# WORK INSTRUCTION
Give each line of the records again exactly and omit every picture.
○ ○ ○ ○ ○ ○ ○
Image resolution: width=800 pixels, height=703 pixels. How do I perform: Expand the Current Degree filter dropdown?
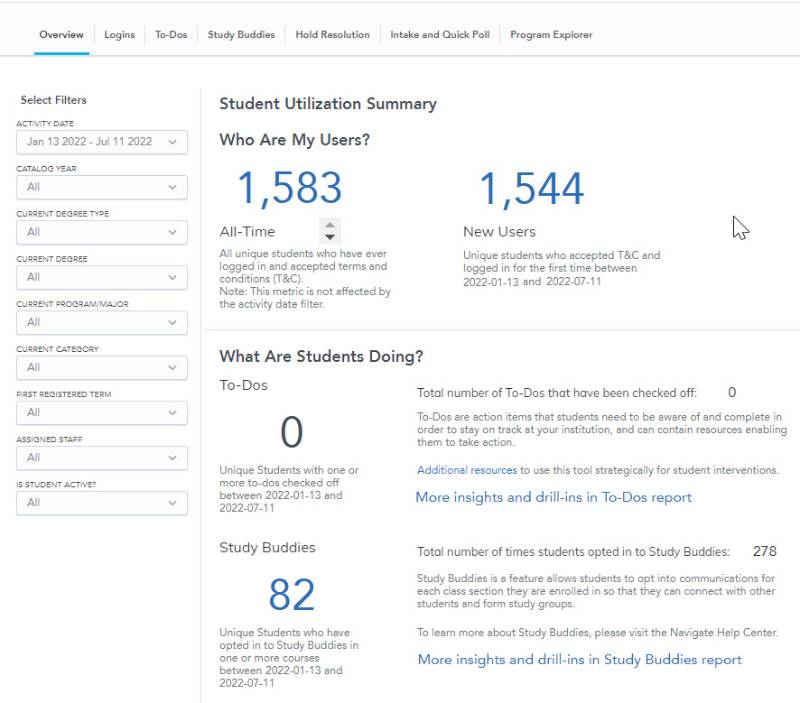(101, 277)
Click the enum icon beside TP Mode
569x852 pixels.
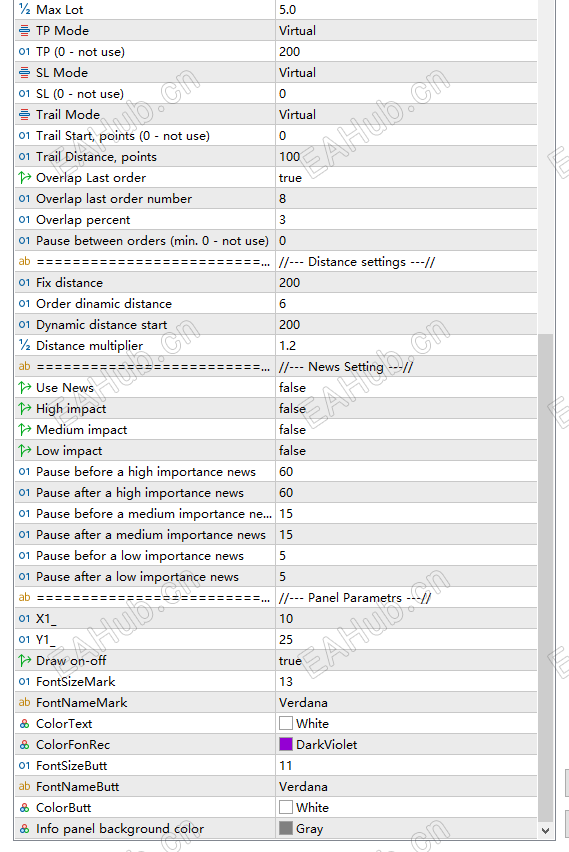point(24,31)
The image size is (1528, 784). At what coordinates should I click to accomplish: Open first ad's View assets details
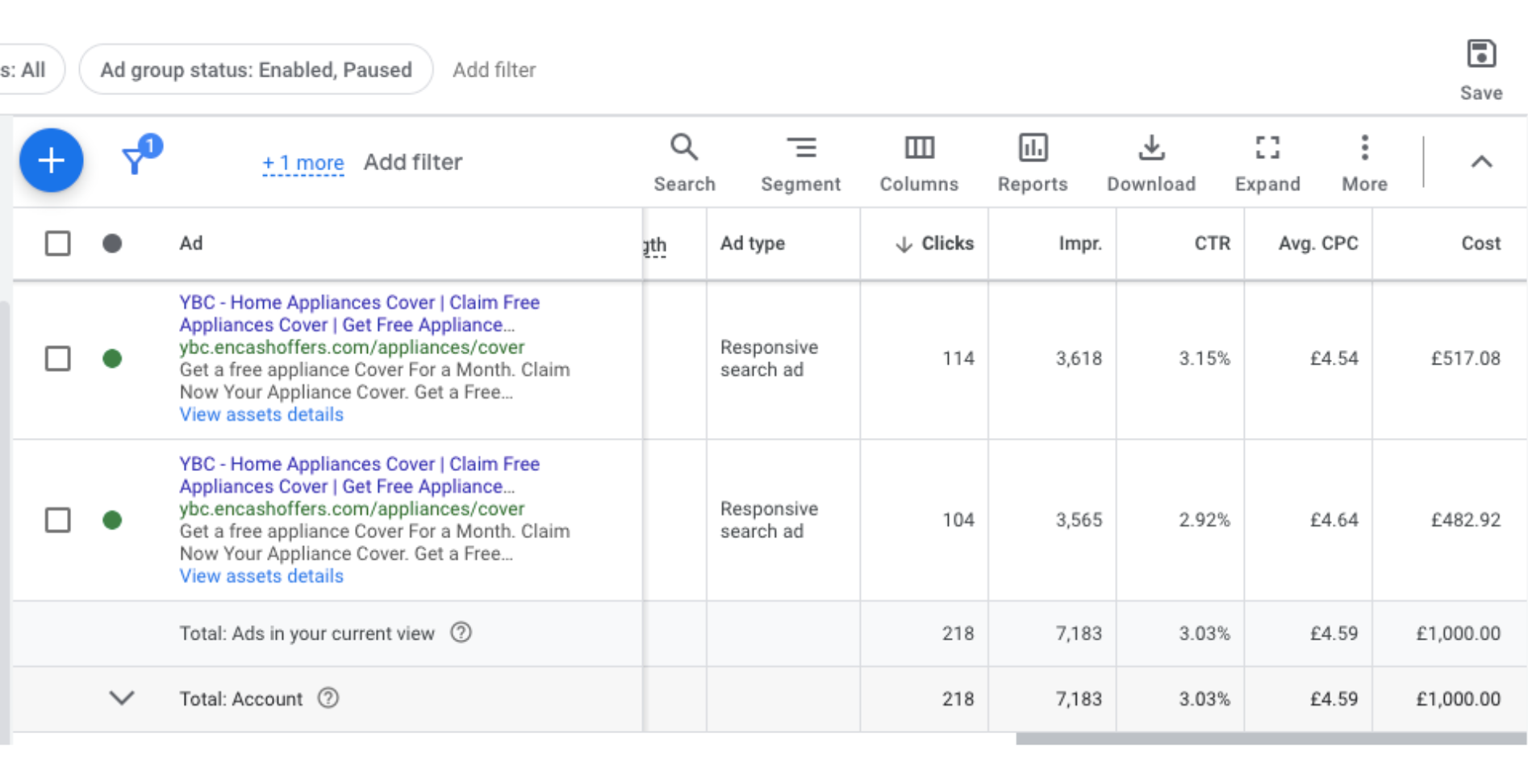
○ ○ ○ ○ ○ ○ ○
# SOLUTION TO THIS EXERCISE
Image resolution: width=800 pixels, height=703 pixels. How do I perform: Expand the Current Degree filter dropdown?
(101, 277)
Click the enum icon beside TP Mode
569x852 pixels.
point(24,31)
The image size is (1528, 784). At what coordinates should I click to accomplish: Open first ad's View assets details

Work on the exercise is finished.